_Work task:_
Every record here should be printed again exactly.

_Extracted records:_
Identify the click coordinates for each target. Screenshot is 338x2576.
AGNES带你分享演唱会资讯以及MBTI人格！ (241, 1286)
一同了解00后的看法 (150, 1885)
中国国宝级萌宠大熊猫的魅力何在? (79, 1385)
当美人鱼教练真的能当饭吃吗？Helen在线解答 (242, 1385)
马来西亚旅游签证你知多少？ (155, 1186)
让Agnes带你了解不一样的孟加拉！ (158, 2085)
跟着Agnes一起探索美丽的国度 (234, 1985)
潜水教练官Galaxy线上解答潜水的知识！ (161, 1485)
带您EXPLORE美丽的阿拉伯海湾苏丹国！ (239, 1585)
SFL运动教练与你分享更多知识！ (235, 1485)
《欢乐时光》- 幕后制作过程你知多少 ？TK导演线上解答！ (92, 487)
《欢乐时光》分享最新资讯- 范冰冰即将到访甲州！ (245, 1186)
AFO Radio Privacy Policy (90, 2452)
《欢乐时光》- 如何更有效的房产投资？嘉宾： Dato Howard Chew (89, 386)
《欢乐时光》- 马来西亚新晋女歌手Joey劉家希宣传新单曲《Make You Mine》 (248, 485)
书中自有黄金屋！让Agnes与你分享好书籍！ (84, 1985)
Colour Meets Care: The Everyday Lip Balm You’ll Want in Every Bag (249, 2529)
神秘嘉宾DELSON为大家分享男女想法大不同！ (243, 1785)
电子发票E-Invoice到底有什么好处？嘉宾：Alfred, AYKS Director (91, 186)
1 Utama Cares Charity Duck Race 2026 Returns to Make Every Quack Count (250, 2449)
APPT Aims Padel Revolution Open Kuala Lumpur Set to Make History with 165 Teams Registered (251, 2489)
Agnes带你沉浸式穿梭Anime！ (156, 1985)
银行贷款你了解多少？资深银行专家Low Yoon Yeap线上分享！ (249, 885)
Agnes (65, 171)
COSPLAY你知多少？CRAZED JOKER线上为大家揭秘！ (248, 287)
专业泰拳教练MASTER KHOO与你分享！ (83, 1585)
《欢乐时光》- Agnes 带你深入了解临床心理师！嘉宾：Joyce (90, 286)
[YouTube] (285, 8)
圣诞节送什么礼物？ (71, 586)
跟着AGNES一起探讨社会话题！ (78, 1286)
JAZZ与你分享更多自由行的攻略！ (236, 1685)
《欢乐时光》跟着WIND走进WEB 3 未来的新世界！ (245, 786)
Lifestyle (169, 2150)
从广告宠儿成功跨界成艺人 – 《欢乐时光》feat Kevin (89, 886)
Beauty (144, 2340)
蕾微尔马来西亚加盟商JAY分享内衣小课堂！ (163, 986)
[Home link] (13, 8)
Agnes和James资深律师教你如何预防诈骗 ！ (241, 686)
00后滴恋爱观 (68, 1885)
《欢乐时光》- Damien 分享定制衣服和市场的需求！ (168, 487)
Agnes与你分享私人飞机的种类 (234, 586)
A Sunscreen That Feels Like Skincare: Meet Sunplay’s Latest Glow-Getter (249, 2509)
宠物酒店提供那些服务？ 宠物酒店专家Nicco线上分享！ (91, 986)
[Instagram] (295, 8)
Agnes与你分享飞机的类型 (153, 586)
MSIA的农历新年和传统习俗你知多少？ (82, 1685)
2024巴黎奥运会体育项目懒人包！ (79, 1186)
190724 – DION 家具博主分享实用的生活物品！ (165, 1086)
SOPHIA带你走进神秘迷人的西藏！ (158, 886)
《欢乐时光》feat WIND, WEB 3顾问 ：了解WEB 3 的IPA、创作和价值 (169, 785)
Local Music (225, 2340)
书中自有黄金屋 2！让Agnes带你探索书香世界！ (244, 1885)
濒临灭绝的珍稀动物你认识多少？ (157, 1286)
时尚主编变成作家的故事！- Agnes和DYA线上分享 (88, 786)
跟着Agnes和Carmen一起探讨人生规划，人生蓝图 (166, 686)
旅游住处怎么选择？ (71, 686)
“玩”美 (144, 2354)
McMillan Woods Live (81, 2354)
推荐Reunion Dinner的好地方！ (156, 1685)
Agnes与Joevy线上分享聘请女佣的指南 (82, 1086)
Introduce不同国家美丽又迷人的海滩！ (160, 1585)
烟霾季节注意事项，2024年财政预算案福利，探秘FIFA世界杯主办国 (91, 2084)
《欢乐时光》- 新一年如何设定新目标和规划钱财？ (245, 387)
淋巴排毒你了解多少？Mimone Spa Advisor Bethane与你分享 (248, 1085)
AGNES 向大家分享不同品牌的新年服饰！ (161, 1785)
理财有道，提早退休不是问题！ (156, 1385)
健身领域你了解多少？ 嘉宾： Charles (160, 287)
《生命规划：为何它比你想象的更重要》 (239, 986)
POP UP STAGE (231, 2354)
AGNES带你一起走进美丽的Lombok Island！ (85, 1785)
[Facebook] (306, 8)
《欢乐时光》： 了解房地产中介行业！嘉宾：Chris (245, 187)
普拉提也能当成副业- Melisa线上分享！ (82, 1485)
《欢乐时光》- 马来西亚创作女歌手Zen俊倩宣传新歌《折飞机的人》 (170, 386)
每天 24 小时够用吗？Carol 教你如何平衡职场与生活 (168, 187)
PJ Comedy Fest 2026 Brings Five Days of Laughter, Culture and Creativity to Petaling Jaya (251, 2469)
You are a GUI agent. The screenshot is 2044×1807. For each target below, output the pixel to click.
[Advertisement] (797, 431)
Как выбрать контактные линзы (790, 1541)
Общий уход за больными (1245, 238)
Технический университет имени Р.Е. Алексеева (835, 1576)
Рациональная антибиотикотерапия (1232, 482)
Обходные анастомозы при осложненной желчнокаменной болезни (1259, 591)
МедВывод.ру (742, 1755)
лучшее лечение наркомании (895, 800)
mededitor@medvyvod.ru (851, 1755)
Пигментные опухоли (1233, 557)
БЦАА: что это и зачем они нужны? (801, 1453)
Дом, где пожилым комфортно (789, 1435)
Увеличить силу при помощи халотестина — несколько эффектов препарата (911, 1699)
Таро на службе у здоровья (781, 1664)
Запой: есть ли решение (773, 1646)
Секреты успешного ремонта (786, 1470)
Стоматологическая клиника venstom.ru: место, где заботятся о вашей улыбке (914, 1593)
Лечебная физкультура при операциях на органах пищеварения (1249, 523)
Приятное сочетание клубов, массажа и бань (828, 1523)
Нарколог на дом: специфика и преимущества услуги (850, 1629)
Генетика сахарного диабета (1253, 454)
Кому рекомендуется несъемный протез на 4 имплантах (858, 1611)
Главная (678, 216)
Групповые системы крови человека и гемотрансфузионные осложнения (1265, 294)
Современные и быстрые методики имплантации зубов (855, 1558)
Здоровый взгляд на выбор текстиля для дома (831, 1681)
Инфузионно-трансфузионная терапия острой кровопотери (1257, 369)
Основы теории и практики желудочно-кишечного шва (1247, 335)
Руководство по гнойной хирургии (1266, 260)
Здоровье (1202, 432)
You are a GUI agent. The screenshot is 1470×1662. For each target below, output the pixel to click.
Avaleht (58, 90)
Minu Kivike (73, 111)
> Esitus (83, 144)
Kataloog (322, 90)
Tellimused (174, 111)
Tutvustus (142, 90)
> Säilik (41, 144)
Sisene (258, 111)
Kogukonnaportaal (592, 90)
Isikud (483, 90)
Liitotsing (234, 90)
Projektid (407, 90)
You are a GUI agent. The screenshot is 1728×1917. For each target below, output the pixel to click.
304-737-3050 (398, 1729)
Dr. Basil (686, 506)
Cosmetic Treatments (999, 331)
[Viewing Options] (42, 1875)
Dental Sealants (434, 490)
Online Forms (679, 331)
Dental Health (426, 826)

_Written answer:_
Identify the click coordinates for each target. Screenshot is 338x2576.
AGNES带你分享演唱会资讯以及MBTI人格！ (241, 1286)
一同了解00后的看法 (150, 1885)
中国国宝级萌宠大熊猫的魅力何在? (79, 1385)
当美人鱼教练真的能当饭吃吗？Helen在线解答 (242, 1385)
马来西亚旅游签证你知多少？ (155, 1186)
让Agnes带你了解不一样的孟加拉！ (158, 2085)
跟着Agnes一起探索美丽的国度 (234, 1985)
潜水教练官Galaxy线上解答潜水的知识！ (161, 1485)
带您EXPLORE美丽的阿拉伯海湾苏丹国！ (239, 1585)
SFL运动教练与你分享更多知识！ (235, 1485)
《欢乐时光》- 幕后制作过程你知多少 ？TK导演线上解答！ (92, 487)
《欢乐时光》分享最新资讯- 范冰冰即将到访甲州！ (245, 1186)
AFO Radio Privacy Policy (90, 2452)
《欢乐时光》- 如何更有效的房产投资？嘉宾： Dato Howard Chew (89, 386)
《欢乐时光》- 马来西亚新晋女歌手Joey劉家希宣传新单曲《Make You Mine》 (248, 485)
书中自有黄金屋！让Agnes与你分享好书籍！ (84, 1985)
Colour Meets Care: The Everyday Lip Balm You’ll Want in Every Bag (249, 2529)
神秘嘉宾DELSON为大家分享男女想法大不同！ (243, 1785)
电子发票E-Invoice到底有什么好处？嘉宾：Alfred, AYKS Director (91, 186)
1 Utama Cares Charity Duck Race 2026 Returns to Make Every Quack Count (250, 2449)
APPT Aims Padel Revolution Open Kuala Lumpur Set to Make History with 165 Teams Registered (251, 2489)
Agnes带你沉浸式穿梭Anime！ (156, 1985)
银行贷款你了解多少？资深银行专家Low Yoon Yeap线上分享！ (249, 885)
Agnes (65, 171)
COSPLAY你知多少？CRAZED JOKER线上为大家揭秘！ (248, 287)
专业泰拳教练MASTER KHOO与你分享！ (83, 1585)
《欢乐时光》- Agnes 带你深入了解临床心理师！嘉宾：Joyce (90, 286)
[YouTube] (285, 8)
圣诞节送什么礼物？ (71, 586)
跟着AGNES一起探讨社会话题！ (78, 1286)
JAZZ与你分享更多自由行的攻略！ (236, 1685)
《欢乐时光》跟着WIND走进WEB 3 未来的新世界！ (245, 786)
Lifestyle (169, 2150)
从广告宠儿成功跨界成艺人 – 《欢乐时光》feat Kevin (89, 886)
Beauty (144, 2340)
蕾微尔马来西亚加盟商JAY分享内衣小课堂！ (163, 986)
[Home link] (13, 8)
Agnes和James资深律师教你如何预防诈骗 ！ (241, 686)
00后滴恋爱观 (68, 1885)
《欢乐时光》- Damien 分享定制衣服和市场的需求！ (168, 487)
Agnes与你分享私人飞机的种类 (234, 586)
A Sunscreen That Feels Like Skincare: Meet Sunplay’s Latest Glow-Getter (249, 2509)
宠物酒店提供那些服务？ 宠物酒店专家Nicco线上分享！ (91, 986)
[Instagram] (295, 8)
Agnes与你分享飞机的类型 (153, 586)
MSIA的农历新年和传统习俗你知多少？ (82, 1685)
2024巴黎奥运会体育项目懒人包！ (79, 1186)
190724 – DION 家具博主分享实用的生活物品！ (165, 1086)
SOPHIA带你走进神秘迷人的西藏！ (158, 886)
《欢乐时光》feat WIND, WEB 3顾问 ：了解WEB 3 的IPA、创作和价值 (169, 785)
Local Music (225, 2340)
书中自有黄金屋 2！让Agnes带你探索书香世界！ (244, 1885)
濒临灭绝的珍稀动物你认识多少？ (157, 1286)
时尚主编变成作家的故事！- Agnes和DYA线上分享 (88, 786)
跟着Agnes和Carmen一起探讨人生规划，人生蓝图 (166, 686)
旅游住处怎么选择？ (71, 686)
“玩”美 (144, 2354)
McMillan Woods Live (81, 2354)
推荐Reunion Dinner的好地方！ (156, 1685)
Agnes与Joevy线上分享聘请女佣的指南 (82, 1086)
Introduce不同国家美丽又迷人的海滩！ (160, 1585)
烟霾季节注意事项，2024年财政预算案福利，探秘FIFA世界杯主办国 (91, 2084)
《欢乐时光》- 新一年如何设定新目标和规划钱财？ (245, 387)
淋巴排毒你了解多少？Mimone Spa Advisor Bethane与你分享 (248, 1085)
AGNES 向大家分享不同品牌的新年服饰！ (161, 1785)
理财有道，提早退休不是问题！ (156, 1385)
健身领域你了解多少？ 嘉宾： Charles (160, 287)
《生命规划：为何它比你想象的更重要》 (239, 986)
POP UP STAGE (231, 2354)
AGNES带你一起走进美丽的Lombok Island！ (85, 1785)
[Facebook] (306, 8)
《欢乐时光》： 了解房地产中介行业！嘉宾：Chris (245, 187)
普拉提也能当成副业- Melisa线上分享！ (82, 1485)
《欢乐时光》- 马来西亚创作女歌手Zen俊倩宣传新歌《折飞机的人》 (170, 386)
每天 24 小时够用吗？Carol 教你如何平衡职场与生活 (168, 187)
PJ Comedy Fest 2026 Brings Five Days of Laughter, Culture and Creativity to Petaling Jaya (251, 2469)
You are a GUI agent. The screenshot is 2044×1807. For each target below, output the pixel to click.
[Advertisement] (797, 431)
Как выбрать контактные линзы (790, 1541)
Общий уход за больными (1245, 238)
Технический университет имени Р.Е. Алексеева (835, 1576)
Рациональная антибиотикотерапия (1232, 482)
Обходные анастомозы при осложненной желчнокаменной болезни (1259, 591)
МедВывод.ру (742, 1755)
лучшее лечение наркомании (895, 800)
mededitor@medvyvod.ru (851, 1755)
Пигментные опухоли (1233, 557)
БЦАА: что это и зачем они нужны? (801, 1453)
Дом, где пожилым комфортно (789, 1435)
Увеличить силу при помощи халотестина — несколько эффектов препарата (911, 1699)
Таро на службе у здоровья (781, 1664)
Запой: есть ли решение (773, 1646)
Секреты успешного ремонта (786, 1470)
Стоматологическая клиника venstom.ru: место, где заботятся о вашей улыбке (914, 1593)
Лечебная физкультура при операциях на органах пищеварения (1249, 523)
Приятное сочетание клубов, массажа и бань (828, 1523)
Нарколог на дом: специфика и преимущества услуги (850, 1629)
Генетика сахарного диабета (1253, 454)
Кому рекомендуется несъемный протез на 4 имплантах (858, 1611)
Главная (678, 216)
Групповые системы крови человека и гемотрансфузионные осложнения (1265, 294)
Современные и быстрые методики имплантации зубов (855, 1558)
Здоровый взгляд на выбор текстиля для дома (831, 1681)
Инфузионно-трансфузионная терапия острой кровопотери (1257, 369)
Основы теории и практики желудочно-кишечного шва (1247, 335)
Руководство по гнойной хирургии (1266, 260)
Здоровье (1202, 432)
You are a GUI agent. The screenshot is 1470×1662. For each target below, output the pixel to click.
Avaleht (58, 90)
Minu Kivike (73, 111)
> Esitus (83, 144)
Kataloog (322, 90)
Tellimused (174, 111)
Tutvustus (142, 90)
> Säilik (41, 144)
Sisene (258, 111)
Kogukonnaportaal (592, 90)
Isikud (483, 90)
Liitotsing (234, 90)
Projektid (407, 90)
You are a GUI agent. The screenshot is 1728×1917. For each target below, output the pixel to click.
304-737-3050 (398, 1729)
Dr. Basil (686, 506)
Cosmetic Treatments (999, 331)
[Viewing Options] (42, 1875)
Dental Sealants (434, 490)
Online Forms (679, 331)
Dental Health (426, 826)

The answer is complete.